I can't remember ever hearing Japan described as "jolly" before.

Interesting that the Osaka Brewery had started with German technology but was moving over to UA kit. To me, that says brewing with corn grits and fermenting in sealed vessels. Obviously, it made far more sense for a Japanese brewery to buy Californian rather than European hops. Though Australian ones would indeed have meade even more.

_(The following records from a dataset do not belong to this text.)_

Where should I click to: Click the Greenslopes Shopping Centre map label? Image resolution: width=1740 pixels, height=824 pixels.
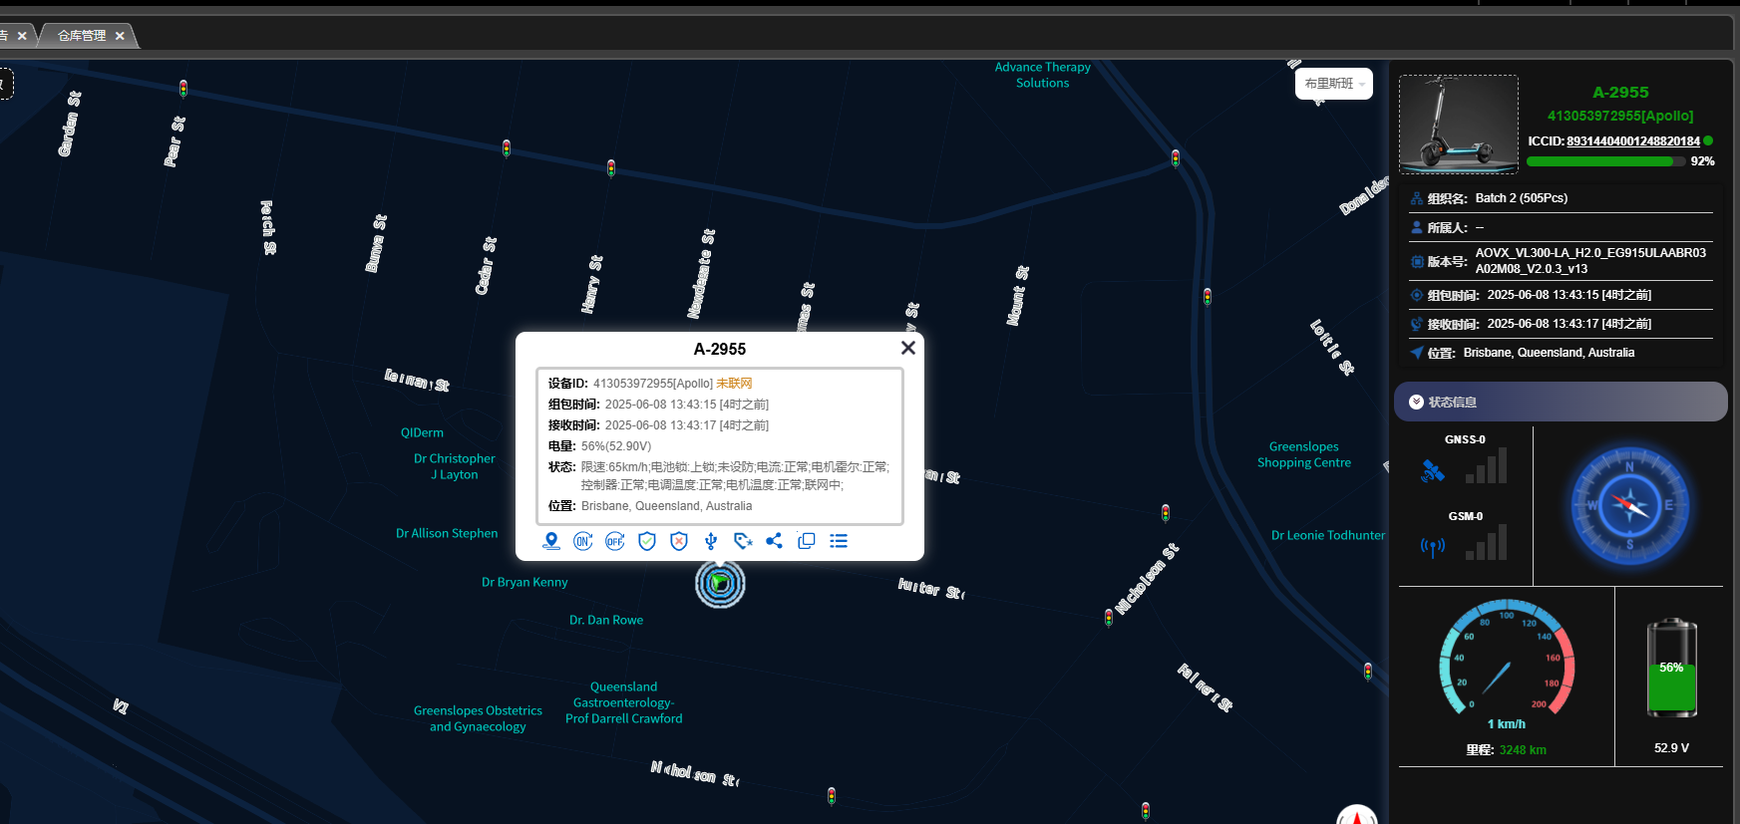(1303, 454)
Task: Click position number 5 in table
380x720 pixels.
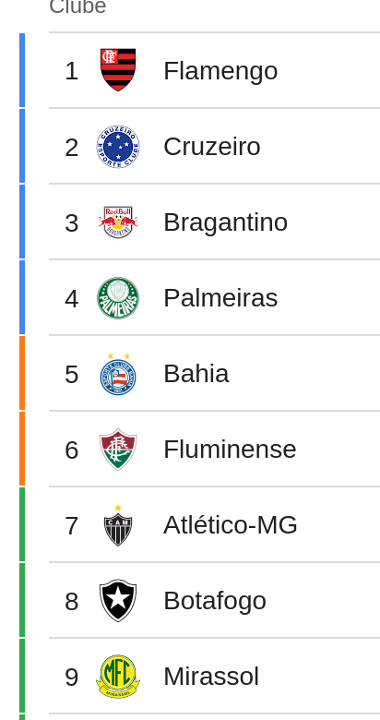Action: pyautogui.click(x=72, y=374)
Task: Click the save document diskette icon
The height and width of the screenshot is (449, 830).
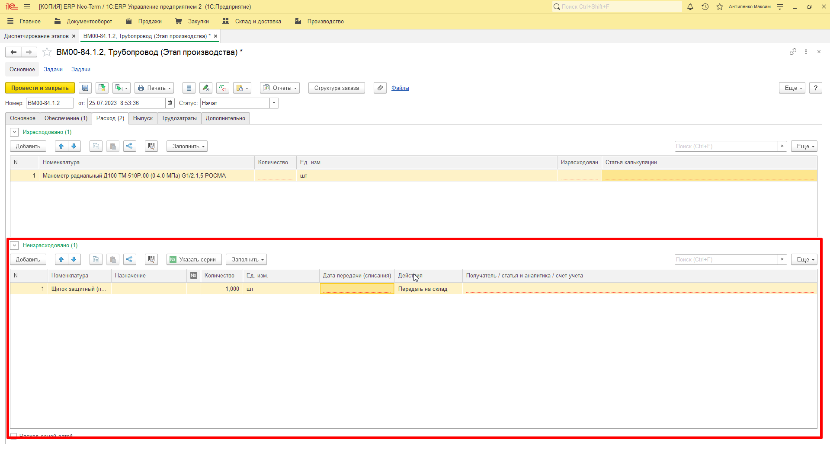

During WW I, the Japanese moved into the Far Eastern market., especially the Dutch East Indies. With brewing in trouble in Holland and international trade disrupted by German submarine warfare, Japanese brewers faced little competition. Especially when the export of beer from Holland was forbidden:

"Beer Export Forbidden
The export of beer is forbidden."
De Tijd, 29-05-1916, page 2. (My translation.)
In other parts of Asia, Japanese Lager replaced the products of the Central Powers.
"The Germans have many smart well as shameful things to their credit. In the former is the success with which have been able to capture a considerable portion of the Indian market with their beer. The most famous of all English beers — pale ale — which is known and appreciated all over the world, originated with the demand by Anglo-Indians, and, according to tradition, the reputation and fortune of one of our greatest brewing firms owes its origin to the wreckage of a cargo off the British Isles, when the virtues "East India Pale Ale" first became known to stay-at-homes. The explanation of the present esteem of the German article lies in a preference for a lighter drink. At the moment Japanese brews are replacing those of Munich and Pilsen. But surely England will come into its own again."
Exeter and Plymouth Gazette - Monday 25 January 1915, page 3.
The last senetnce proved to be overly optimistic.